Sykomore (Maulbeerfeigenbaum)
In Ägypten sind Sykomoren allgegenwärtig. Schon bei seinem »Eintritt in Scheol« sieht Joseph sie im »Marschenland« von Gosen vereinzelt stehen (IV, 720); ein »Hain alter Sykomoren« umgibt den Bastet-Tempel in Per-Bastet (IV, 727); beim Apis-Fest in Memphis ›küssen‹ (»wie sie für ›essen‹ sagten«) die Zuschauer »schwatzend und lachend Sykomorenfeigen und Zwiebeln« (IV, 753), und in Peteprês Garten, in dem Joseph den Eltern seines Herrn als ›Stummer Diener‹ aufwartet, stehen neben Dornakazien, Dattel- und Dumpalmen, Feigen-, Granat- und Perseabäumen auch die »schönsten Sykomoren« (IV, 852).
Die Sykomorenfeigen, die Peteprês Garten liefert, werden in großen Mengen in die Stadt, vor allem in die Totenstadt im Westen verkauft, »wo man die Früchte für die Opfertische der Totentempel und als Grabbeigabe und Zehrung für die Verstorbenen massenweise benötigte« (V, 933).

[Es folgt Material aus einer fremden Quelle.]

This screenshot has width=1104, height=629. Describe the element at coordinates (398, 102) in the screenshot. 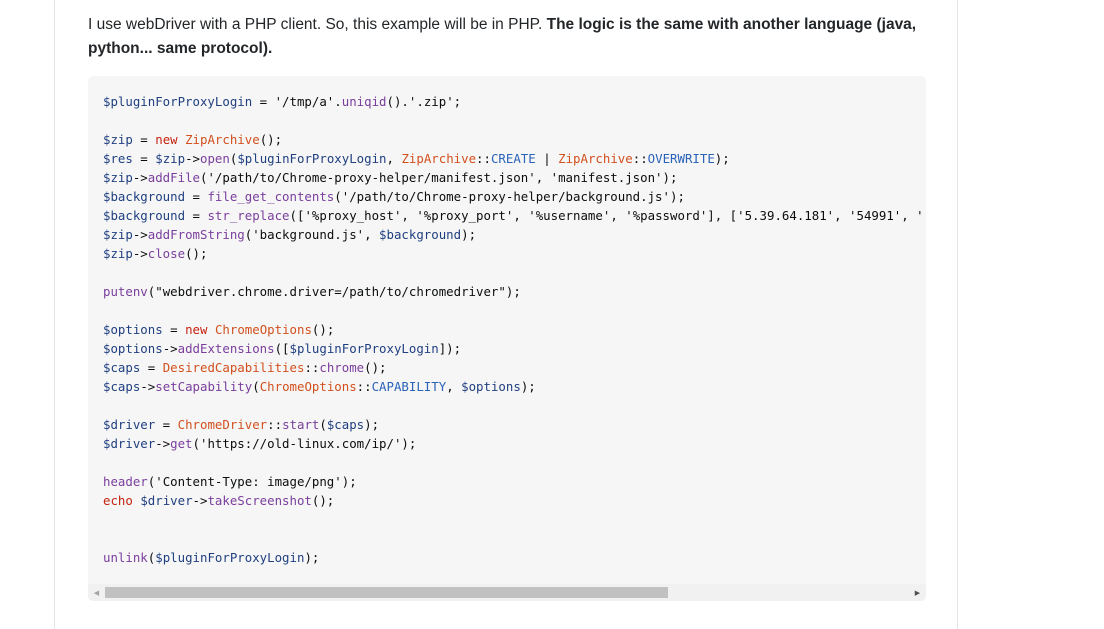

I see `code-token-op: ().` at that location.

Die starke Nachfrage bringt Joseph auf die Idee, »von den Töpfern des Hauses in Ton gearbeitete Modelle und Nachahmungen der Frucht herstellen zu lassen, die in natürlichen Farben bemalt wurden und in den Gräbern ihren Zweck ebensogut erfüllten wie die natürlichen Früchte. Ja, da dieser Zweck magisch war, erfüllten sie ihn als magische Andeutungen sogar noch besser« (V, 933). Josephs »Zauberfeigen« finden schon bald reißenden Absatz und tragen in »unverächtlichem Maße« zur Bereicherung des Hausherrn bei (ebd.). Der sterbende Mont-kaw bittet Joseph, ihm davon »reichlich« ins Grab zu legen (V, 999).

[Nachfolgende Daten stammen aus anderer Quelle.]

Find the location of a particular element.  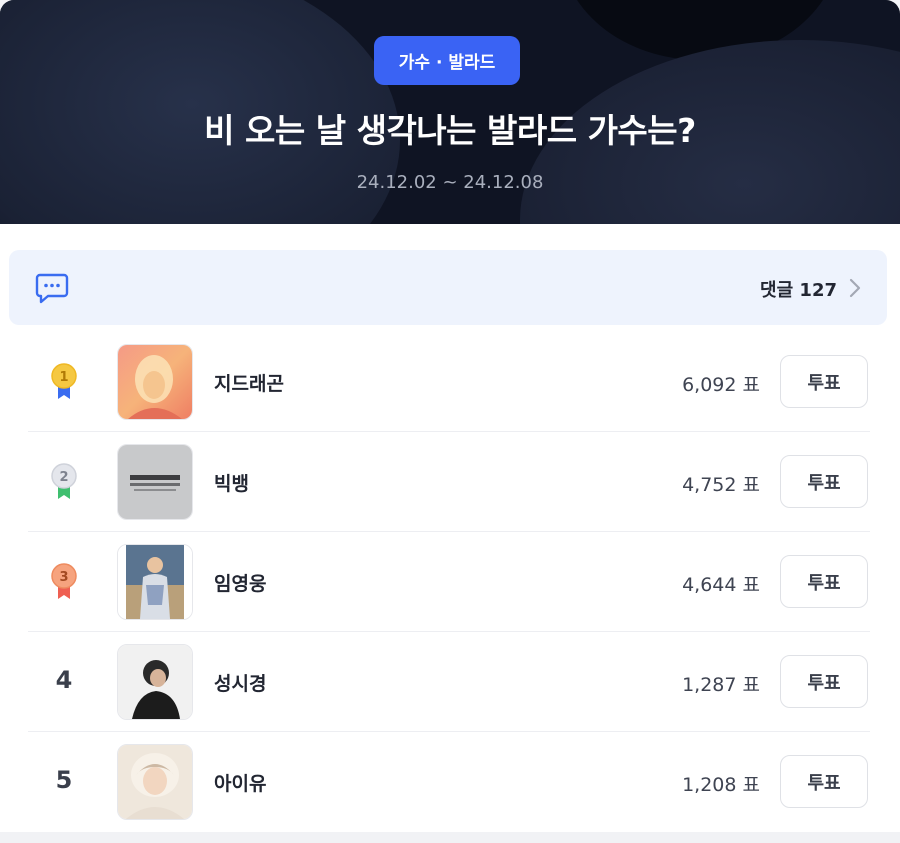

Zu den zahlreichen Steuern, die die Ägypter entrichten müssen, zählen auch die Steuern »für die Sykomoren, die auf ihrem befruchteten Grunde wuchsen« (V, 1503).
In Kanaan scheint die Sykomore keine vergleichbare Rolle zu spielen. Erwähnt wird nur eine Truhe aus Sykomorenholz, die in Jaakobs ›härenem Haus‹ steht und »deren Wände mit blauglasierten Toneinlagen geschmückt« sind (IV, 472). Auf seiner Reise zu Laban sieht Jaakob Sykomorenwälder in Syrien (IV, 220).
TM folgt Erman/Ranke, soweit es den vereinzelten Stand wild wachsender Sykomoren (18), die Sykomore als bevorzugten Gartenbaum (209) und ihre Besteuerung (172) betrifft. – Dass er Joseph zum Erfinder der tönernen Sykomorenfeigen macht, ist ein Privatwitz. Dabei stützt er sich auf Wiedemann (276), dem zufolge Sykomorenfeigen in »hohen Haufen« bei den Opfergaben aufgeschichtet und »ihre in Ton gearbeiteten Modelle im Grabe niedergelegt« wurden.
Abb.: Ernte von Sykomorenfeigen. Aus dem Grab des Chnumhotep in Beni Hasan (Altes Reich). Zeichnung aus Lepsius II (Ausschnitt). Bildquelle: Digitalisat des Lepsius-Projekts der Universitätsbibliothek Halle (Lepsius II, 127). – Diese Abbildung kannte TM aus Erman/Ranke (229, Abb. 75). – Fotografien der Früchte des Ficus sycomorus L. finden sich in dem elektronischen Führer West African plants des Forschungsinstituts Senckenberg Frankfurt/Main. Einige Fotografien des Baumes bei WikimediaCommons.